State Court of Claims Judge Francis Collins said Trump has failed to substantiate his allegations that the Office of Parks, Recreation and Historic Preservation had acted in bad faith on the Trump on the Ocean project.
Trump attorney Steven Schlesinger said the July 14 ruling that was made public Wednesday will be appealed to the state Appellate Division because the judge had made "illogical jumps" in his reasoning.
The decision to appeal, along with two other unresolved court cases, means nothing will be built atop the hole by the boardwalk anytime soon. One of those cases was over the state's attempt in the spring to collect more than $200,000 in unpaid rent on the property.
Trump's damage suit stems from the March 2008, denial by a Department of State review board of a variance to allow Trump to build a basement under the catering hall in a floodplain. Trump won a separate lawsuit over the denial in State Supreme Court but the state is appealing.

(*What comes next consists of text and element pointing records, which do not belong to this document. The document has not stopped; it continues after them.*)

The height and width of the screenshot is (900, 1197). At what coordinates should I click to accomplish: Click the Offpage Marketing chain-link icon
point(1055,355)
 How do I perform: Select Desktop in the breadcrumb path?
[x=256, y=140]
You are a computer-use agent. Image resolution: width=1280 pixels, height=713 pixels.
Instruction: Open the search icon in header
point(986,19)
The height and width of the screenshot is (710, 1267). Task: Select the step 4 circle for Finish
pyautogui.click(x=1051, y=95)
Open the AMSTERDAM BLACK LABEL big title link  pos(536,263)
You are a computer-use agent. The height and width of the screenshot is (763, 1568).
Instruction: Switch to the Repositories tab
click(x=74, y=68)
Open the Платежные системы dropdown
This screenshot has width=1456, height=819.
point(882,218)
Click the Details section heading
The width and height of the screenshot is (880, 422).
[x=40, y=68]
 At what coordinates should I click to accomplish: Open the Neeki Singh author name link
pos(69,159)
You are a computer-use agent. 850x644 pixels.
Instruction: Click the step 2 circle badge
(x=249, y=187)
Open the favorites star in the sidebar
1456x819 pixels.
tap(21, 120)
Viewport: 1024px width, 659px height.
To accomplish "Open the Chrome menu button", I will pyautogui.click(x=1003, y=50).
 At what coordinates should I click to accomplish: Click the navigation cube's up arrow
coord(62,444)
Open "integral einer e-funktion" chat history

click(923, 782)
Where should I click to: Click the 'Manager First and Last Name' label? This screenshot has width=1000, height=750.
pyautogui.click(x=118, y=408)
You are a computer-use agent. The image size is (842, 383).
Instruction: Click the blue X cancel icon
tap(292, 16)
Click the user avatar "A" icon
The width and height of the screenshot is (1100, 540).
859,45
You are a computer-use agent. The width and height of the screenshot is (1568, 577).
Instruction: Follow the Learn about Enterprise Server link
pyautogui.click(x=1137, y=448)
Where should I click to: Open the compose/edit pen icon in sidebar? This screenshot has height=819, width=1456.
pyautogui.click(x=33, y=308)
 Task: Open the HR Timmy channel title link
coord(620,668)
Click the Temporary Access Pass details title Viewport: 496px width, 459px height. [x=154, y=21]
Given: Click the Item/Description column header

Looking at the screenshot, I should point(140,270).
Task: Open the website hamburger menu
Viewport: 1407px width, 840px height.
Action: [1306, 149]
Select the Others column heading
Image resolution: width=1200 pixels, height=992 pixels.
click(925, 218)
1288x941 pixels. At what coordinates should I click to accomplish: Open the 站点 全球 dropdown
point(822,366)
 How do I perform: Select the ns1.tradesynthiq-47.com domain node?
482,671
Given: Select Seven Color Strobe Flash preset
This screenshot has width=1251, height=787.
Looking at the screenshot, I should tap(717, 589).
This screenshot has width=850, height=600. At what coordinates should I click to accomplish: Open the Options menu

In the Court of Claims case, Trump argued that the state did not notify him of the need to obtain approval for the basement until well into the project and that the state failed to properly support the application.
The parks agency has said it had made clear that Trump needed to meet all requirements of the state building code and obtain all necessary approvals from the beginning of the project.
Collins ruled that "neither the denial of the applications by a separate and distinct government entity nor the failure to assign an individual of sufficient stature, in the claimant's opinion, to attend the variance hearings come close to stating a cause of action."
Parks spokeswoman Eileen Larrabee said "this common-sense decision strongly rejects the notion that state parks in any way impeded or delayed the advancement of this project."
Trump has said repeatedly that he would not build anything or even reveal which of two designs he favored until the damages issue was resolved. But Schlesinger said "we're willing to build tomorrow" the initial design requiring a variance that was denied. But "the state has prevented it" by appealing the Supreme Court ruling in Trump's favor, he said.
Larrabee said the state considers the only plan on the table to be one worked out with Trump after the variance was denied. She said if he wants to build the original design, he would have to start the application process over again.
Schlesinger said "there is no deal for the compromise [design] because it required them to pay us $5 million to change the construction plans." Larrabee said "they asked for the $5 million and we rejected it."